Snowboard boot size will never be the same as US shoe size (it will always be smaller). Please measure your foot using this method:

Kick your heel (barefoot please, no socks) back against a wall. Mark the floor exactly at the tip of your toe (the one that sticks out furthest - which toe this is will vary by rider). Measure from the mark on the floor to the wall. That is your foot length and is the only measurement that you will want to use. Measure in centimeters if possible, but if not, take inches and multiply by 2.54 (example: an 11.25 inch foot x 2.54 = 28.57 centimeters). For width please place the inside (medial side) of your foot against a wall. Please then measure from the wall out to the widest point on the lateral (outside) of your foot.


STOKED!


----------



## Deacon (Mar 2, 2013)

Wdkwang said:


> First time buying snowboard gear. Been renting for about 3 seasons now. I normally wear size 11-11.5 in shoes/sneakers. 11 for snugger fit, 11.5 for loose fit. Normally I wear an 11 on resort rentals but I never paid attention to whether my foot shifted or not inside the boot. Since the Step Ons are not out yet, i wanted to get test fitted with Burton boots in store so i know what size to get if i order online. I tried the regular Photons since thats what they had in stock. The scale says I read an 11 and the 11s in the Photons fit well. I plan to get the Ions though. I read mixed reviews on sizing. Some say true to size, some say it runs small, and 1 major concern is that some seem to experience pain on their pinky toes from the cleat that hooks into the binding. I'm wondering if buying the 11 is sufficient, or if i should buy it in 10.5, 11, and 11.5 to try them all out at home, then return 2 of them. Thoughts or experiences?

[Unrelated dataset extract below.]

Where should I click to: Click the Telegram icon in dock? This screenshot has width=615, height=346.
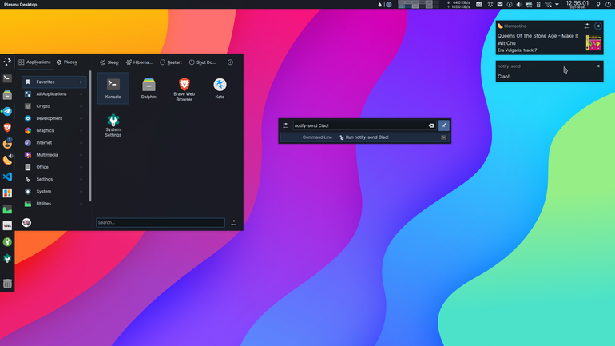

wait a tic... your plan is to go into a store and have the salesperson fit you so you can order online...??

Bad form.


----------



## Nate Smilovici (Feb 17, 2018)

I just picked up a pair of photon steps-on's and the pinkie toe and the Tailor's bunion gets hot spots just laying around the house trying to heat mold these things. Usually wear a size 10 boot but went down to a 9 at first. After wearing them for 1 hour around the house my foot went numb and had sever hot spots in those areas. Then the same thing with the 10 just not as much numbness. No its not over tightened but it is tight as it should be. Its like the cleat system under pressure really notches down into your foot causing pain and soreness. I hate to say that since I've waited all summer on a waiting list to pick mine up and now I'm probably going to either return them and scrap the whole step on system all together or try to see what other solutions are out there... My foot is not wide I tend to fit in a more euro shoe which typically is slimmer but this is a serious design flaw and will eliminate many people from enjoying this set up. AARRH Anyone here have this similar issue find a fix?


----------



## Deacon (Mar 2, 2013)

Nate Smilovici said:


> I just picked up a pair of photon steps-on's and the pinkie toe and the Tailor's bunion gets hot spots just laying around the house trying to heat mold these things. Usually wear a size 10 boot but went down to a 9 at first. After wearing them for 1 hour around the house my foot went numb and had sever hot spots in those areas. Then the same thing with the 10 just not as much numbness. No its not over tightened but it is tight as it should be. Its like the cleat system under pressure really notches down into your foot causing pain and soreness. I hate to say that since I've waited all summer on a waiting list to pick mine up and now I'm probably going to either return them and scrap the whole step on system all together or try to see what other solutions are out there... My foot is not wide I tend to fit in a more euro shoe which typically is slimmer but this is a serious design flaw and will eliminate many people from enjoying this set up. AARRH Anyone here have this similar issue find a fix?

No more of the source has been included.